The NVIDIA Validation Suite consists of a series of plugins that are each designed to accomplish a different goal.

Deployment Plugin

The deployment plugin's purpose is to verify the compute environment is ready to run Cuda applications and is able to load the NVML library.

Preconditions

  • LD_LIBRARY_PATH must include the path to the cuda libraries, which for version X.Y of Cuda is normally /usr/local/cuda-X.Y/lib64, which can be set by running export LD_LIBRARY_PATH=/usr/local/cuda-X.Y/lib64
  • The linux nouveau driver must not be running, and should be blacklisted since it will conflict with the nvidia driver

Configuration Parameters

None at this time.

Stat Outputs

None at this time.

Failure

The plugin will fail if:
  • The corresponding device nodes for the target GPU(s) are being blocked by the operating system (e.g. cgroups) or exist without r/w permissions for the current user.
  • The NVML library libnvidia-ml.so cannot be loaded
  • The Cuda runtime libraries cannot be loaded
  • The nouveau driver is found to be loaded
  • Any pages are pending retirement on the target GPU(s)
  • Any other graphics processes are running on the target GPU(s) while the plugin runs

PCIe - GPU Bandwidth Plugin

The GPU bandwidth plugin's purpose is to measure the bandwidth and latency to and from the GPUs and the host.

Preconditions

None

Sub Tests

The plugin consists of several self-tests that each measure a different aspect of bandwidth or latency. Each subtest has either a pinned/unpinned pair or a p2p enabled/p2p disabled pair of identical tests. Pinned/unpinned tests use either pinned or unpinned memory when copying data between the host and the GPUs.

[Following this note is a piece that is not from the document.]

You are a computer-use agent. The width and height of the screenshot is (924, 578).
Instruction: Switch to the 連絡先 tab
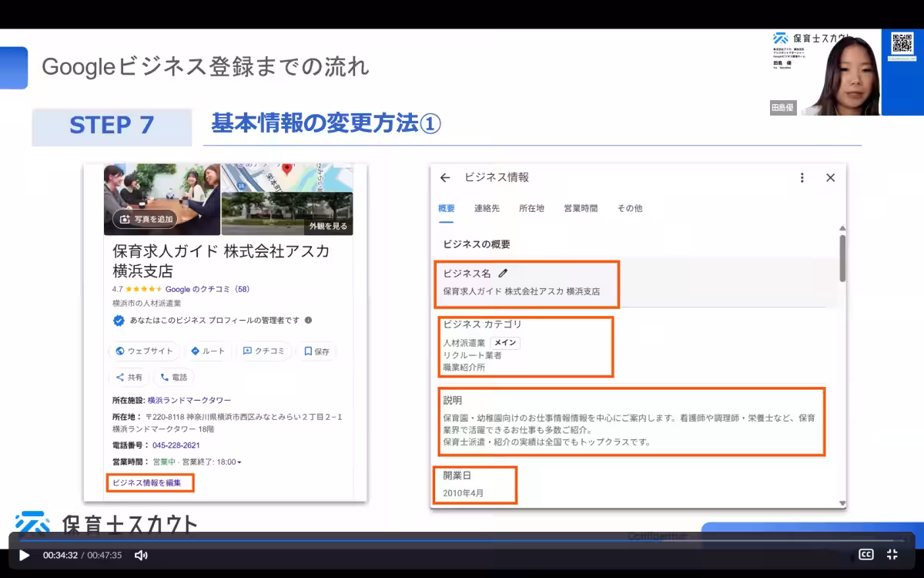[x=487, y=207]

This plugin will use NvLink to communicate between GPUs when possible. Otherwise, communication between GPUs will occur over PCIe

Each sub test is represented with a tag that is used both for specifying configuration parameters for the sub test and for outputting stats for the sub test. P2p enabled/p2p disabled tests enable or disable GPUs on the same card talking to each other directly rather than through the PCIe bus.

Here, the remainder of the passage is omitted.